■ **EXERCISE DETAILS**
Return, exactly and in full, the lines of the records below starting at the one with "Decrease wait minutes with down arrow" and ending at the one with "Save the image with the toolbar save icon", and no other lines.
== SOURCE DATA
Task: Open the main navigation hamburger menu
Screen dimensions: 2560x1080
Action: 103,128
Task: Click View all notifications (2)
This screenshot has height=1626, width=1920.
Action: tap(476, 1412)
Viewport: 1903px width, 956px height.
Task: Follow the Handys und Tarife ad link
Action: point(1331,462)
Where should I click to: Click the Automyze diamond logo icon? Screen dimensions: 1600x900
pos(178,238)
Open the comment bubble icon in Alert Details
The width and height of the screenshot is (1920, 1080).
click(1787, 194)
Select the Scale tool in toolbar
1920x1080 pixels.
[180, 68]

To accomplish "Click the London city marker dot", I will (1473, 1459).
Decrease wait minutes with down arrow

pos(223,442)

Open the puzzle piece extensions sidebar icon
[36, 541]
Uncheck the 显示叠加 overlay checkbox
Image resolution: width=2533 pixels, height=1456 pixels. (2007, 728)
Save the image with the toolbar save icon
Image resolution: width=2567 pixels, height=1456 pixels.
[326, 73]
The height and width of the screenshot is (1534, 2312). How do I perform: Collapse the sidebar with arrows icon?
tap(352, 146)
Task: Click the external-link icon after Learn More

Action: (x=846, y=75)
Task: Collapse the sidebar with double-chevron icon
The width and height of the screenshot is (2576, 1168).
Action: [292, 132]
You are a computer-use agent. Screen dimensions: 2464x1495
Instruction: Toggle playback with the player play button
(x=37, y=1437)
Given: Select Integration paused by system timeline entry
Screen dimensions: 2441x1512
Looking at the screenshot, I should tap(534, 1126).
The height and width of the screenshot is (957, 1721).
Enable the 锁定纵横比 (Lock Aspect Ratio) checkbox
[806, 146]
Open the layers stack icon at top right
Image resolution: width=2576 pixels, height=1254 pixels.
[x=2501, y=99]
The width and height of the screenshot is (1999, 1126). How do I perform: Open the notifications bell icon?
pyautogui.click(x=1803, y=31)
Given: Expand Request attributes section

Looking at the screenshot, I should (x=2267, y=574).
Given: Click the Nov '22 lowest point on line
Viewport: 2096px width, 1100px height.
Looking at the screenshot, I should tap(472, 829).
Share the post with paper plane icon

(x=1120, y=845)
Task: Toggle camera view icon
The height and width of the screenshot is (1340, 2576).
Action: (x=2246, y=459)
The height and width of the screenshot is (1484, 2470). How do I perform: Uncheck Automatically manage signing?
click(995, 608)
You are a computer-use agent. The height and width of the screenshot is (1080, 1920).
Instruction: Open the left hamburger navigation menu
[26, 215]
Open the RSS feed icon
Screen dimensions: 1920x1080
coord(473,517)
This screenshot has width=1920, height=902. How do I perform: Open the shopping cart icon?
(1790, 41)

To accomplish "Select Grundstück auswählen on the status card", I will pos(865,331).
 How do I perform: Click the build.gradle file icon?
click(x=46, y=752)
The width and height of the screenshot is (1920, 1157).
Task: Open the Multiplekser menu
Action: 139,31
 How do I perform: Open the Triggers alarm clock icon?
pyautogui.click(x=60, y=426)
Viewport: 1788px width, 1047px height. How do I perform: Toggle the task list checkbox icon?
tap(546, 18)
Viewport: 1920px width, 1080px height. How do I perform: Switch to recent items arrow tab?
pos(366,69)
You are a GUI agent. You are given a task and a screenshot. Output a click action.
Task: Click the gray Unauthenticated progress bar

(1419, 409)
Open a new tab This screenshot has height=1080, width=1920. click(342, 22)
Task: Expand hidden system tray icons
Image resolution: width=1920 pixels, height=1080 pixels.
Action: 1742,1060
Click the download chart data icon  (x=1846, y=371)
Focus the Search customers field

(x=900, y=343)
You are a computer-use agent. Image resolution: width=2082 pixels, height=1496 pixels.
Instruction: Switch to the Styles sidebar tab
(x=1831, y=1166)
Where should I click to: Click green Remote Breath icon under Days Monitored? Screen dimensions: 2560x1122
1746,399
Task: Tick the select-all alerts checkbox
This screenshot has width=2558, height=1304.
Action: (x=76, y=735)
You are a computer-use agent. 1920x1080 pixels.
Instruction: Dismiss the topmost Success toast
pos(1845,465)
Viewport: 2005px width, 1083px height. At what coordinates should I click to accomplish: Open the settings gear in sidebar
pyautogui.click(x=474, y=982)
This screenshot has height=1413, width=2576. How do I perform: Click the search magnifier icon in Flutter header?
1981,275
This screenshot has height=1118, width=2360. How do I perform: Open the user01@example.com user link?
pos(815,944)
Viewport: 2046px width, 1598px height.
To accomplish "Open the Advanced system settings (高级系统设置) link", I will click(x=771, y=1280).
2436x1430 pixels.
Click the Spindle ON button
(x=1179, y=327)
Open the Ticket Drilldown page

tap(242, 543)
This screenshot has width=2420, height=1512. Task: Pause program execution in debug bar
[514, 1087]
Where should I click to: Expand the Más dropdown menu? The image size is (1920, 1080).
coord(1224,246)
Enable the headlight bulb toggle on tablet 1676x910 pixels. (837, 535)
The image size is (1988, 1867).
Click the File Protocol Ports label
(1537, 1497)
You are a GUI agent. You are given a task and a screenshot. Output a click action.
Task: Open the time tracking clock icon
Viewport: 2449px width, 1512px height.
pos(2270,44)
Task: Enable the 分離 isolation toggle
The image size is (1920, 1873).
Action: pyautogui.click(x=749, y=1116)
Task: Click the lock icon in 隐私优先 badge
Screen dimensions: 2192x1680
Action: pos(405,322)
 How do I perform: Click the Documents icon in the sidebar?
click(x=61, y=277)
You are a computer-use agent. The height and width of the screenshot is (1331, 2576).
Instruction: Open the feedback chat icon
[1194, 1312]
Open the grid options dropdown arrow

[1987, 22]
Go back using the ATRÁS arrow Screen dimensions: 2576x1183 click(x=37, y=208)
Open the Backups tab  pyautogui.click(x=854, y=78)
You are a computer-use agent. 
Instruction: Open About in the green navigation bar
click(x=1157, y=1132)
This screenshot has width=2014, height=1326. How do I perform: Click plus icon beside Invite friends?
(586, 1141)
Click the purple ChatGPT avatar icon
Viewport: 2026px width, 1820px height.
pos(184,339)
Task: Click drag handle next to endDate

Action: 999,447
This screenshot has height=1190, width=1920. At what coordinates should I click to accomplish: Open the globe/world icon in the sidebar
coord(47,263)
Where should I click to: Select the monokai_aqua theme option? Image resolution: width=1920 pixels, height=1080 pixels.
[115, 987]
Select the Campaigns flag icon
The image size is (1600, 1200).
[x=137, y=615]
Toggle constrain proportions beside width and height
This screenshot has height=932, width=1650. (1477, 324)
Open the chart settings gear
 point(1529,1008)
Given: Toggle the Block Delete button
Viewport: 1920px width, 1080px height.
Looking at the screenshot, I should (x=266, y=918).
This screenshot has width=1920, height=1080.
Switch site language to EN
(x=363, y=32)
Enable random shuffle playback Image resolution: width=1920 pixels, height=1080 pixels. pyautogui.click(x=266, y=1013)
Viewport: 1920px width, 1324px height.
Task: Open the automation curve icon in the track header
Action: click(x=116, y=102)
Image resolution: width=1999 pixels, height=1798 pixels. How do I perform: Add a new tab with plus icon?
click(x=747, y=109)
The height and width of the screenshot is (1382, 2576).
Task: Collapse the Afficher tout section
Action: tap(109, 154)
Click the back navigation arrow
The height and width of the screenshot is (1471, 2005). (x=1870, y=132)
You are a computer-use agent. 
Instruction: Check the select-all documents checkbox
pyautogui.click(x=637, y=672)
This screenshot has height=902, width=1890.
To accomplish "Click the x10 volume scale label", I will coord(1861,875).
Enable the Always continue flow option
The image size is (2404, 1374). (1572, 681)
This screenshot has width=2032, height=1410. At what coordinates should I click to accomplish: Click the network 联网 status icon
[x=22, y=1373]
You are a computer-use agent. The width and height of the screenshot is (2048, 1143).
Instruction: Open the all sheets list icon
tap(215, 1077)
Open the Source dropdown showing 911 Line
====
■ **OUTPUT BELOW**
Decrease wait minutes with down arrow

pos(223,442)

Open the puzzle piece extensions sidebar icon
[36, 541]
Uncheck the 显示叠加 overlay checkbox
Image resolution: width=2533 pixels, height=1456 pixels. (2007, 728)
Save the image with the toolbar save icon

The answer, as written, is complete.